Alternance, la voie royale
Une piste majeure, c'est celle de l'alternance, préconisée par 100 % des collaborateurs et employeurs interrogés. « C'est la voie de l'intégration la plus vertueuse car elle permet de prendre la mesure du handicap », selon la Fondation Valentin Haüy, et ainsi d'adapter l'environnement de travail de façon progressive. Pour l'alternant en situation de handicap, c'est « moins de pression qu'une embauche classique, qui permet de monter en compétences dans la durée », selon Christian d'Aboville, son directeur. Mais les entreprises disent faire face à un manque de candidatures spontanées et peinent à sourcer ce type de profils.

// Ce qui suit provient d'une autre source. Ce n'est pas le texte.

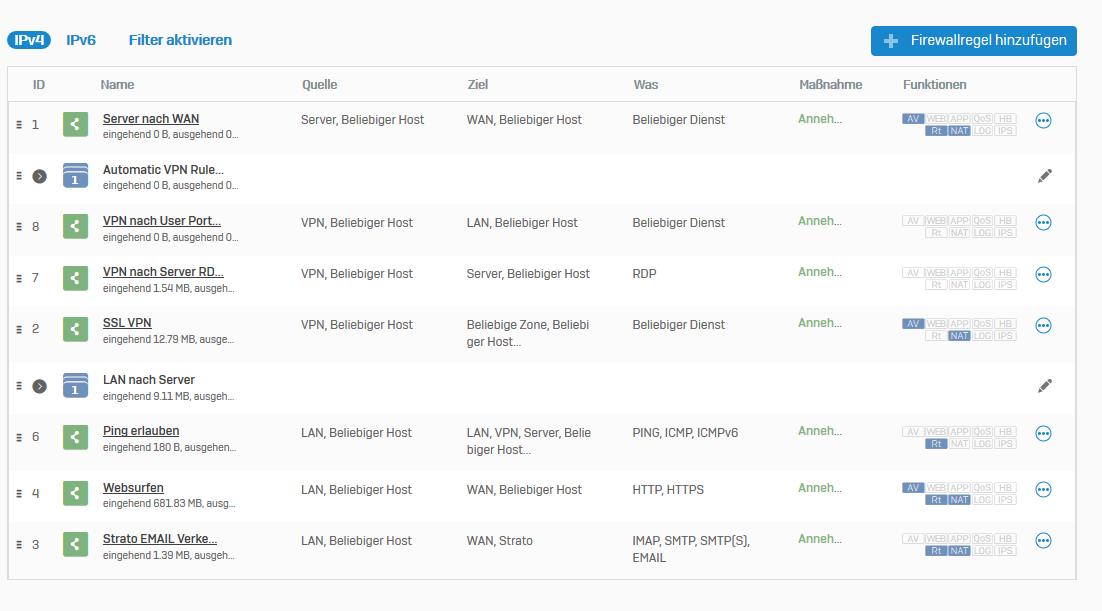Screen dimensions: 1102x611
Task: Toggle the AV badge on Websurfen rule
Action: click(x=912, y=488)
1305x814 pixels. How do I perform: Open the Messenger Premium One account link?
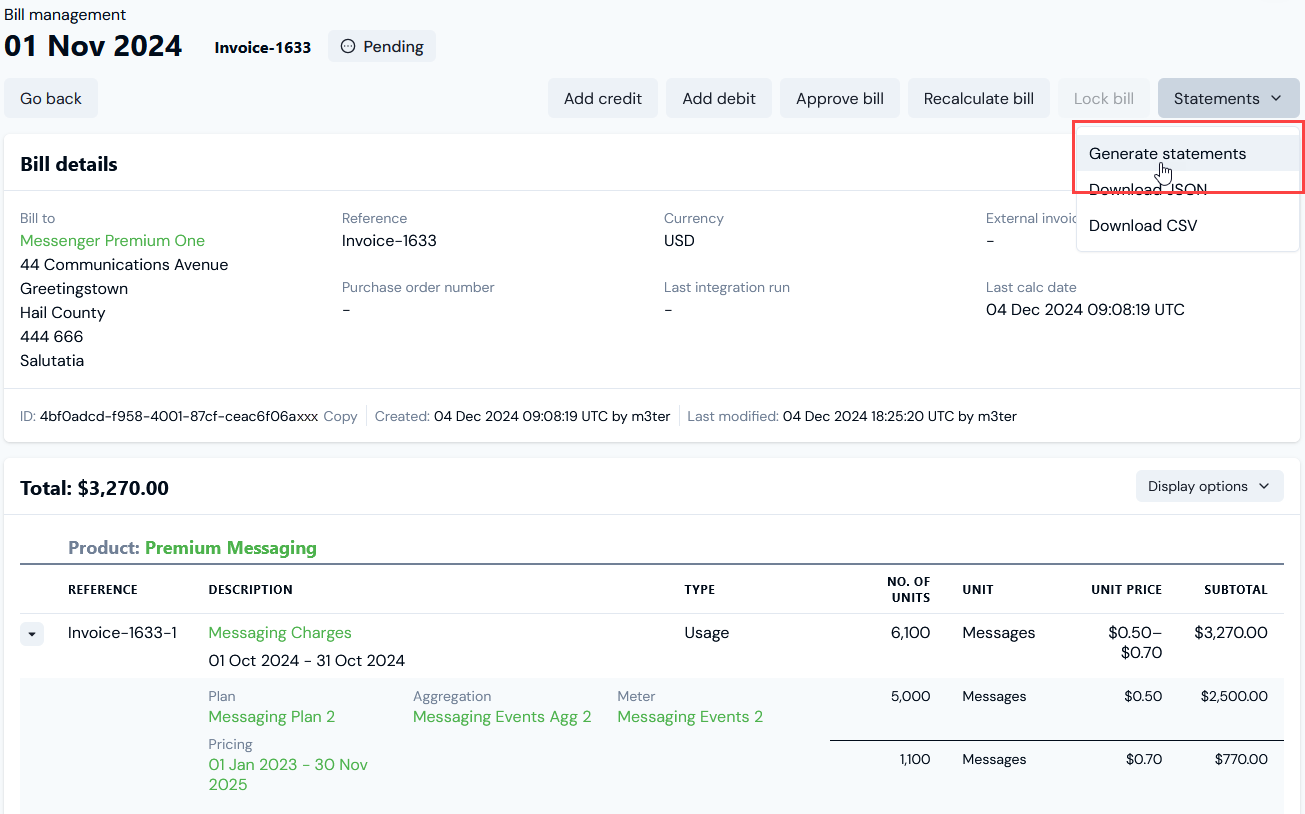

Evolution de carrière, le point noir
Selon l'enquête, c'est surtout l'évolution de carrière des collaborateurs qui perdent la vue qui est impactée. La question du maintien dans l'emploi est jugée « la plus complexe à prendre en charge ». Les entreprises tentent, pas toujours avec succès, de proposer une « mobilité en interne », les reconversions externes étant « très rares » et le plus souvent vers les métiers du bien-être. Pour ce public, la progression est jugée « extrêmement sensible » à cause d'un manque d'opportunités sur le marché de l'emploi, de formations en ligne inaccessibles mais aussi de l'autocensure des personnes concernées. Certains osent malgré tout se lancer dans l'entrepreunariat.
Prochaine étape pour la Fondation, les jeunes en attente de formation. « Les entreprises se disent prêtes mais sont confrontées à une pénurie de diplômés en études supérieures », selon elle. L'enquête 2022 portera donc sur les 16-25 ans.
* Enquête via des entretiens individuels auprès de 57 entreprises, dont 36 missions handicap et 21 collaborateurs, travaillant en milieu ordinaire. En complément, un sondage en ligne auprès de 265 personnes déficientes visuelles en poste ou en recherche d'emploi.